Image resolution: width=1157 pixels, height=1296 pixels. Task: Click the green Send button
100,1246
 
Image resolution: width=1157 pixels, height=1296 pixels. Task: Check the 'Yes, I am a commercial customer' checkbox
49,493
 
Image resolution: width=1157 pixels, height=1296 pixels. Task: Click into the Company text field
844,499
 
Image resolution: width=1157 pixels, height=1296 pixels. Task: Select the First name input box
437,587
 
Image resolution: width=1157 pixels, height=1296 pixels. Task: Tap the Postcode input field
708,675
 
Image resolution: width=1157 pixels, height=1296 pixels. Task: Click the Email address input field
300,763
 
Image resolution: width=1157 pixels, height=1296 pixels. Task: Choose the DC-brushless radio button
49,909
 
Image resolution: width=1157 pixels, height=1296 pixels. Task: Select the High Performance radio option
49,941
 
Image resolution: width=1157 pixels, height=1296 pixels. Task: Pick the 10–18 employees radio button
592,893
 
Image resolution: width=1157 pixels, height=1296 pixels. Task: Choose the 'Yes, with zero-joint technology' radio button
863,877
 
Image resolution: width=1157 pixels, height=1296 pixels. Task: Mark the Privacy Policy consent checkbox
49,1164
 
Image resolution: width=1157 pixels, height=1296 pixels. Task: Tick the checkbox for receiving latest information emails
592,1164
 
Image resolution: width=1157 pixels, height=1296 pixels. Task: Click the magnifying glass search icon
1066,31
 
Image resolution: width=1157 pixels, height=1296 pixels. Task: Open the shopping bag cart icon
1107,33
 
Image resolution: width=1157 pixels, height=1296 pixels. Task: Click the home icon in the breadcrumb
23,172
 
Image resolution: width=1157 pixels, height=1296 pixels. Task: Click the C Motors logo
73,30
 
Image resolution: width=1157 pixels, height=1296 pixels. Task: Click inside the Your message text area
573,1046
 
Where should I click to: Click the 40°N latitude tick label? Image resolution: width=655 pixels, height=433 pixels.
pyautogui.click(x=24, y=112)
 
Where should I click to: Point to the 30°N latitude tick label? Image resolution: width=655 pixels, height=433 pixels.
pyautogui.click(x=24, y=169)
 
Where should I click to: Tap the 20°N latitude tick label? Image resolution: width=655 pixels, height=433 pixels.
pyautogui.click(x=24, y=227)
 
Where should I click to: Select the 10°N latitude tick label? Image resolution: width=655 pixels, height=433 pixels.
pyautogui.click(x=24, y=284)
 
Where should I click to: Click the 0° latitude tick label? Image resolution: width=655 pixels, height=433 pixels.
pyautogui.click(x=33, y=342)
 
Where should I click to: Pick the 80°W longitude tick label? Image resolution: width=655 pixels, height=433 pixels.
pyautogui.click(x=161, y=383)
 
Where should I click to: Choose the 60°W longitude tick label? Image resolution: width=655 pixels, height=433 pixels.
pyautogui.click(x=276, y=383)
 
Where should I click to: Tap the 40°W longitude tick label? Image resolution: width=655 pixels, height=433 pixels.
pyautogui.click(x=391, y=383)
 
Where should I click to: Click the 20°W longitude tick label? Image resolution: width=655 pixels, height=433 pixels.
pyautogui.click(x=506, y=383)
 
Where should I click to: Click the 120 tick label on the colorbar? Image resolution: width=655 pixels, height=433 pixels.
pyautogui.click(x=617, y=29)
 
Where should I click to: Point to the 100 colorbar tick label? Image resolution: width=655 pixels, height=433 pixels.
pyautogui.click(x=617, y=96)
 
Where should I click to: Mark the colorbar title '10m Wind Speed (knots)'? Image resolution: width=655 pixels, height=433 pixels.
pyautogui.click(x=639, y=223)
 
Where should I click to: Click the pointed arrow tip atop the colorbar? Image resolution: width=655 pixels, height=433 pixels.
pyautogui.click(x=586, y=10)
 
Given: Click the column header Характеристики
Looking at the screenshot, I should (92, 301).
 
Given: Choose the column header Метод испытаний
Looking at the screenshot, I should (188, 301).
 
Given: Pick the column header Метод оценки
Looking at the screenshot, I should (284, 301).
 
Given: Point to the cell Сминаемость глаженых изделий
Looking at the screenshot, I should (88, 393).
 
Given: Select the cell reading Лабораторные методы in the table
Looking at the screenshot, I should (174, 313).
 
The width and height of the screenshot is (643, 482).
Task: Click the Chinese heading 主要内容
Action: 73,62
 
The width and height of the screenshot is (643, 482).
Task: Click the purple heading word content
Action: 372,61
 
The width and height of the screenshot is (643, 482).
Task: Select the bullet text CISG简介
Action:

_ _ _ _ _

What needs to be done
Copy out every one of the lines above, character for character.

Written answer
Image resolution: width=1157 pixels, height=1296 pixels. Task: Click the green Send button
100,1246
 
Image resolution: width=1157 pixels, height=1296 pixels. Task: Check the 'Yes, I am a commercial customer' checkbox
49,493
 
Image resolution: width=1157 pixels, height=1296 pixels. Task: Click into the Company text field
844,499
 
Image resolution: width=1157 pixels, height=1296 pixels. Task: Select the First name input box
437,587
 
Image resolution: width=1157 pixels, height=1296 pixels. Task: Tap the Postcode input field
708,675
 
Image resolution: width=1157 pixels, height=1296 pixels. Task: Click the Email address input field
300,763
 
Image resolution: width=1157 pixels, height=1296 pixels. Task: Choose the DC-brushless radio button
49,909
 
Image resolution: width=1157 pixels, height=1296 pixels. Task: Select the High Performance radio option
49,941
 
Image resolution: width=1157 pixels, height=1296 pixels. Task: Pick the 10–18 employees radio button
592,893
 
Image resolution: width=1157 pixels, height=1296 pixels. Task: Choose the 'Yes, with zero-joint technology' radio button
863,877
 
Image resolution: width=1157 pixels, height=1296 pixels. Task: Mark the Privacy Policy consent checkbox
49,1164
 
Image resolution: width=1157 pixels, height=1296 pixels. Task: Tick the checkbox for receiving latest information emails
592,1164
 
Image resolution: width=1157 pixels, height=1296 pixels. Task: Click the magnifying glass search icon
1066,31
 
Image resolution: width=1157 pixels, height=1296 pixels. Task: Open the shopping bag cart icon
1107,33
 
Image resolution: width=1157 pixels, height=1296 pixels. Task: Click the home icon in the breadcrumb
23,172
 
Image resolution: width=1157 pixels, height=1296 pixels. Task: Click the C Motors logo
73,30
 
Image resolution: width=1157 pixels, height=1296 pixels. Task: Click inside the Your message text area
573,1046
 
Where should I click to: Click the 40°N latitude tick label? Image resolution: width=655 pixels, height=433 pixels.
pyautogui.click(x=24, y=112)
 
Where should I click to: Point to the 30°N latitude tick label? Image resolution: width=655 pixels, height=433 pixels.
pyautogui.click(x=24, y=169)
 
Where should I click to: Tap the 20°N latitude tick label? Image resolution: width=655 pixels, height=433 pixels.
pyautogui.click(x=24, y=227)
 
Where should I click to: Select the 10°N latitude tick label? Image resolution: width=655 pixels, height=433 pixels.
pyautogui.click(x=24, y=284)
 
Where should I click to: Click the 0° latitude tick label? Image resolution: width=655 pixels, height=433 pixels.
pyautogui.click(x=33, y=342)
 
Where should I click to: Pick the 80°W longitude tick label? Image resolution: width=655 pixels, height=433 pixels.
pyautogui.click(x=161, y=383)
 
Where should I click to: Choose the 60°W longitude tick label? Image resolution: width=655 pixels, height=433 pixels.
pyautogui.click(x=276, y=383)
 
Where should I click to: Tap the 40°W longitude tick label? Image resolution: width=655 pixels, height=433 pixels.
pyautogui.click(x=391, y=383)
 
Where should I click to: Click the 20°W longitude tick label? Image resolution: width=655 pixels, height=433 pixels.
pyautogui.click(x=506, y=383)
 
Where should I click to: Click the 120 tick label on the colorbar? Image resolution: width=655 pixels, height=433 pixels.
pyautogui.click(x=617, y=29)
 
Where should I click to: Point to the 100 colorbar tick label? Image resolution: width=655 pixels, height=433 pixels.
pyautogui.click(x=617, y=96)
 
Where should I click to: Mark the colorbar title '10m Wind Speed (knots)'? Image resolution: width=655 pixels, height=433 pixels.
pyautogui.click(x=639, y=223)
 
Where should I click to: Click the pointed arrow tip atop the colorbar? Image resolution: width=655 pixels, height=433 pixels.
pyautogui.click(x=586, y=10)
 
Given: Click the column header Характеристики
Looking at the screenshot, I should (92, 301).
 
Given: Choose the column header Метод испытаний
Looking at the screenshot, I should (188, 301).
 
Given: Pick the column header Метод оценки
Looking at the screenshot, I should (284, 301).
 
Given: Point to the cell Сминаемость глаженых изделий
Looking at the screenshot, I should (88, 393).
 
Given: Select the cell reading Лабораторные методы in the table
Looking at the screenshot, I should (174, 313).
 
The width and height of the screenshot is (643, 482).
Task: Click the Chinese heading 主要内容
Action: 73,62
 
The width and height of the screenshot is (643, 482).
Task: Click the purple heading word content
Action: 372,61
 
The width and height of the screenshot is (643, 482).
Task: Select the bullet text CISG简介
Action:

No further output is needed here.